Coding Protest Event Data & Studying Black Protest

The MPEDS (Machine-Learning Protest Event Data System) project was funded by National Science Foundation grant #1423784. Our current NSF-funded project # 1918342 builds on that earlier work to study Black protest. The core team on this new project are PIs Pamela Oliver and Chaeyoon Lim, grad students David Skalinder and Morgan Matthews, and consultant Alex Hanna.

Black Protest (2019-2021)

Now that MPEDS is basically working, we are using it to collect data. Our first project used MPEDS to identify news stories about Black protests in news wire sources. A working paper from this project is posted on SocArXiv. Our main methodological innovations beyond developing MPEDS are developing better data systems to maintain the relational information linking events to the articles describing them and better work flows and tools for human coding of protest data. As we develop these systems we will both improve the reproducibility and accuracy of the data we have already obtained from newswires and add news coverage from Black newspapers.

Here are some graphs from the working paper.

MPEDS (2014-2017)

The goal of the MPEDS project was to replace the labor-intensive process of having human coders look for information about protests in news sources with a computerized process. Many researchers want to be able to study the conditions under which protest emerges or grows and the ways in which protest affects social policy and/or is repressed. Researchers want to study whether movements around different types of issues exhibit different patterns and whether different “types” of places give rise to different movements. Do environmental movements have different patterns of growth from feminist or Black movements? Do they use similar or different tactics? Are they responded to similarly or differently by police? Human coding of news sources to find information about protests takes a long time and costs a lot in the wages for the human coders. For this reason, most projects are limited to a single issue or a short time period or just one or two news sources. These practical limits make it difficult to know how general the results from one study will be for other issues or places or time periods.

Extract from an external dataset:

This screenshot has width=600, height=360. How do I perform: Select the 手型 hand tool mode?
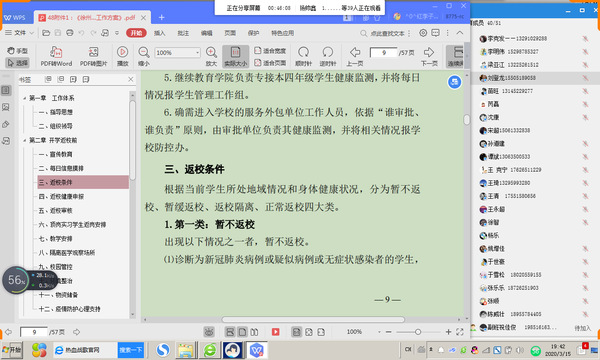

The Machine-Learning Protest Event Data System (MPEDS), developed by project member Alex Hanna, is the first of its kind coming from within the social movement community that is specifically focused on identifying and coding information about protests. MPEDS uses recent innovations from machine learning and natural language processing to generate protest event data with little to no human intervention. This permits the timely coding of information about recent and current events and improves the ability to code information on historical events from the growing pool of sources that are available in machine-readable format. MPEDS is already working for us. The latest version is posted on GitHubAlex Hanna has  papers  (some sole-authored and some co-authored with other team members) that describe the accuracy statistics of MPEDS that vary with the types of materials it is trained on, and give examples of how it can be used.

Other team members besides Alex Hanna are Pamela Oliver and Chaeyoon Lim (PIs).  Graduate students Emanuel Ubert and Katherine Fallon, and a host of undergraduates also participated. The rest of us have primarily worked on the problem of human-coding articles from a wide variety of sources to feed them to MPEDS as training materials. One of the things we have learned on this project is that human coders do not always agree with each other about whether something is a protest or about its descriptive characteristics. We will be writing articles about the overall problem of coding protest events and weighing MPEDS’s accuracy against human coding.